### DESCRIPTION OF THE TASK
Everything from the line that contains "Task: Click the" to the final line of the data, both ends included, must be set down exactly, apart from the pictures.

★ ★ ★ ★ ★

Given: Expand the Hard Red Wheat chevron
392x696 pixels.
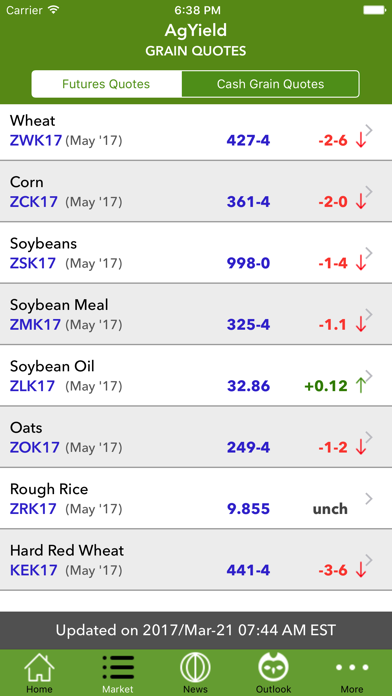Looking at the screenshot, I should (x=369, y=560).
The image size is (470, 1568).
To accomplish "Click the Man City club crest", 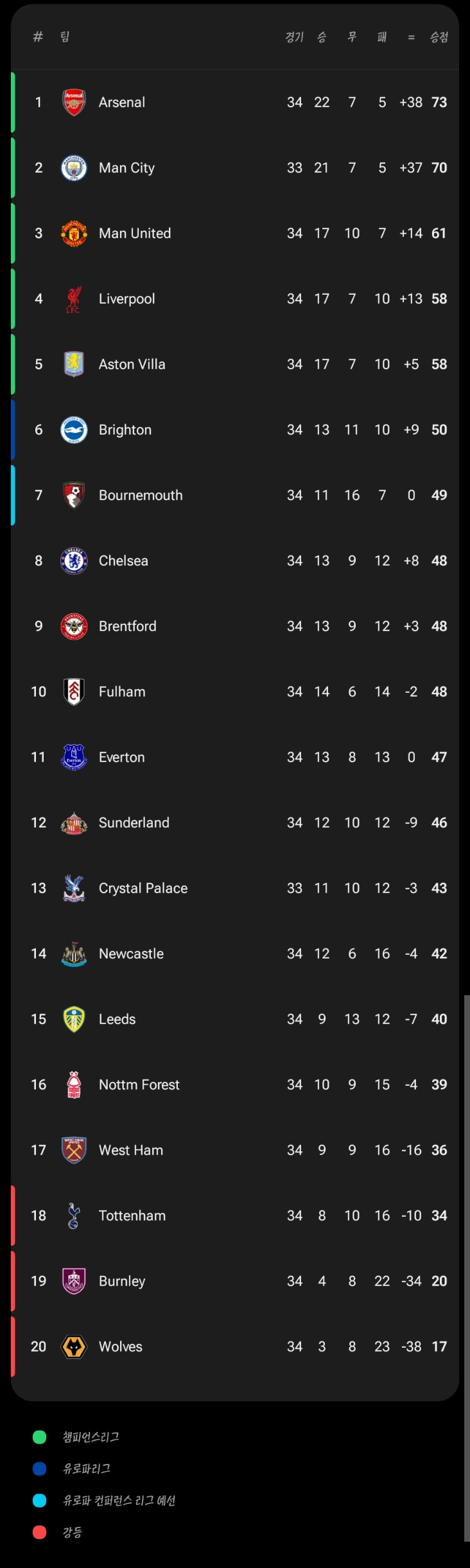I will tap(74, 168).
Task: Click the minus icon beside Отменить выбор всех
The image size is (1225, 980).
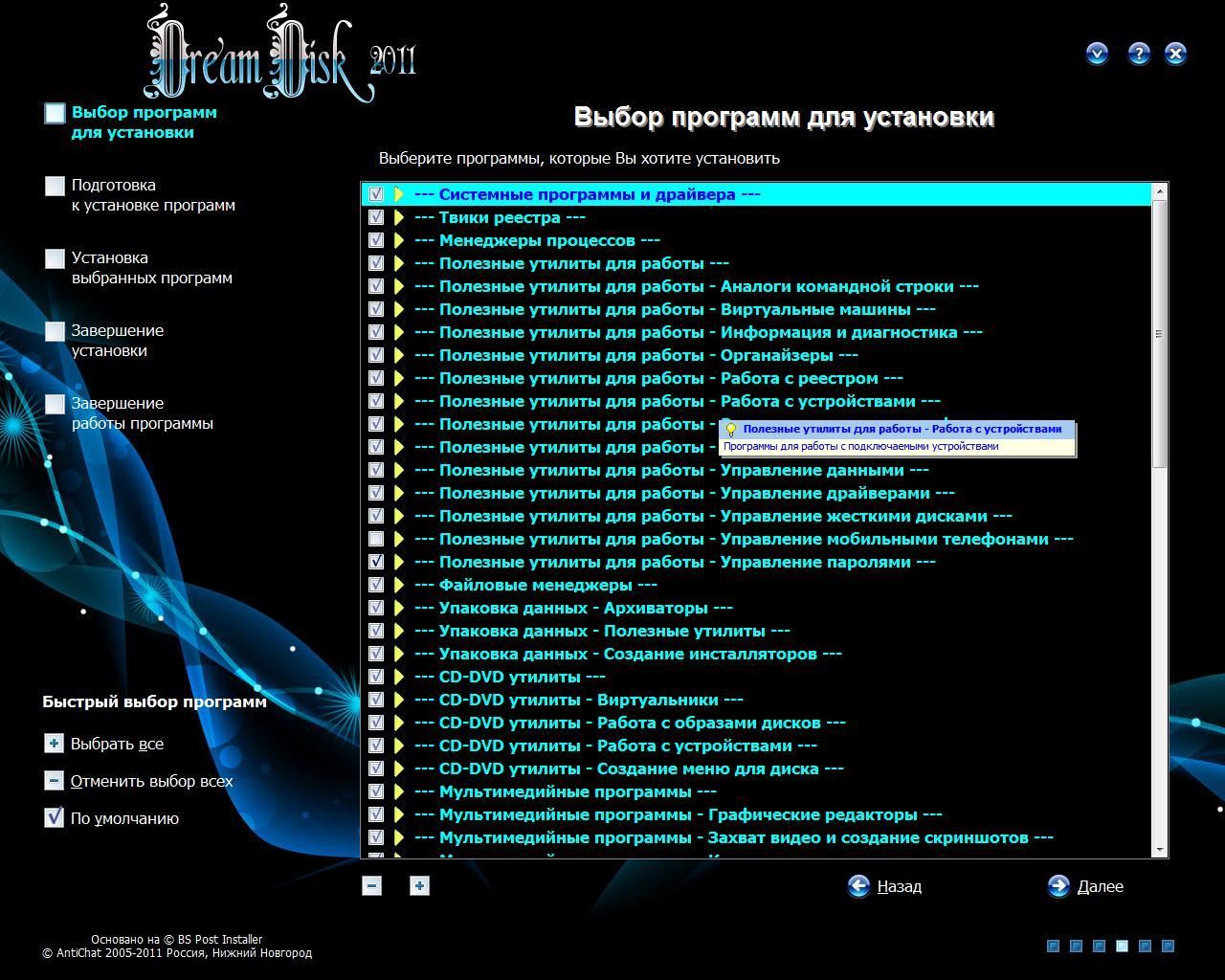Action: coord(55,781)
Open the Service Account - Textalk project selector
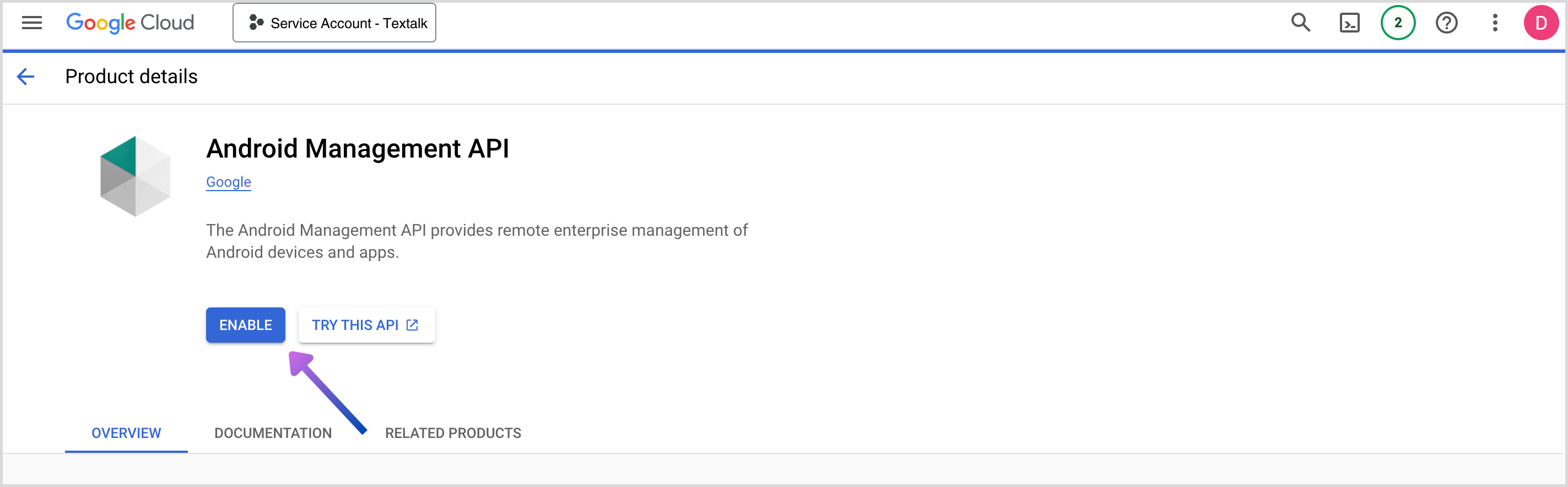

★ ★ ★ ★ ★

### WRITTEN RESPONSE
Task: Click the minus icon beside Отменить выбор всех
The image size is (1225, 980).
Action: coord(55,781)
Open the Service Account - Textalk project selector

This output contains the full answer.